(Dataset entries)
++++++++

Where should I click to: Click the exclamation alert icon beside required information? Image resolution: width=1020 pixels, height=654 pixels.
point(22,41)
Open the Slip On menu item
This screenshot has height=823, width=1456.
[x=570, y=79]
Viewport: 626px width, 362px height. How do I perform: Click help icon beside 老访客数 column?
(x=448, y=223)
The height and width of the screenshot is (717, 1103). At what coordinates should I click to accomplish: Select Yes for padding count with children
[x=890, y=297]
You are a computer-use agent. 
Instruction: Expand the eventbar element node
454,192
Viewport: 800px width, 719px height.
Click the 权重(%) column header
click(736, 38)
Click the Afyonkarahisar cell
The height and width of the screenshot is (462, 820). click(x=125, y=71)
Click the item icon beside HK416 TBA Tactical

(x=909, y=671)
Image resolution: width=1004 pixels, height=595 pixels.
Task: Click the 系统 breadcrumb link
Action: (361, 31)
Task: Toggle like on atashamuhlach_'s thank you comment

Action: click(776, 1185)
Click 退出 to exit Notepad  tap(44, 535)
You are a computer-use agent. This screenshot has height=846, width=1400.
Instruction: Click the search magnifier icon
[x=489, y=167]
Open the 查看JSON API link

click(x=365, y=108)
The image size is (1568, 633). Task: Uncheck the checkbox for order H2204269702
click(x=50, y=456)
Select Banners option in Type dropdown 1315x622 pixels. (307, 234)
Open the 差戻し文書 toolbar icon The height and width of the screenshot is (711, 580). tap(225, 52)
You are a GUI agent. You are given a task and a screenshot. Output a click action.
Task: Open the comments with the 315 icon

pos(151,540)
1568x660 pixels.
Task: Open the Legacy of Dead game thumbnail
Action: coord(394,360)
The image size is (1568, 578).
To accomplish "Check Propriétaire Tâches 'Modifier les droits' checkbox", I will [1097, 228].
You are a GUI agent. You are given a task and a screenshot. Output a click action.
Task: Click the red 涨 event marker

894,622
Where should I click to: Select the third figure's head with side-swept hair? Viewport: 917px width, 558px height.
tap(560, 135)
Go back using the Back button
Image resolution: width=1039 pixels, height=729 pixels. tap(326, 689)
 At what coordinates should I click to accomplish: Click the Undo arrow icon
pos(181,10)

++++++++

■ What you will do
The span to print begins at the line containing "Select Banners option" and ends at the final line of the entries; print it exactly and print nothing else.

■ Response
Select Banners option in Type dropdown 1315x622 pixels. (307, 234)
Open the 差戻し文書 toolbar icon The height and width of the screenshot is (711, 580). tap(225, 52)
You are a GUI agent. You are given a task and a screenshot. Output a click action.
Task: Open the comments with the 315 icon

pos(151,540)
1568x660 pixels.
Task: Open the Legacy of Dead game thumbnail
Action: coord(394,360)
The image size is (1568, 578).
To accomplish "Check Propriétaire Tâches 'Modifier les droits' checkbox", I will [1097, 228].
You are a GUI agent. You are given a task and a screenshot. Output a click action.
Task: Click the red 涨 event marker

894,622
Where should I click to: Select the third figure's head with side-swept hair? Viewport: 917px width, 558px height.
tap(560, 135)
Go back using the Back button
Image resolution: width=1039 pixels, height=729 pixels. tap(326, 689)
 At what coordinates should I click to accomplish: Click the Undo arrow icon
pos(181,10)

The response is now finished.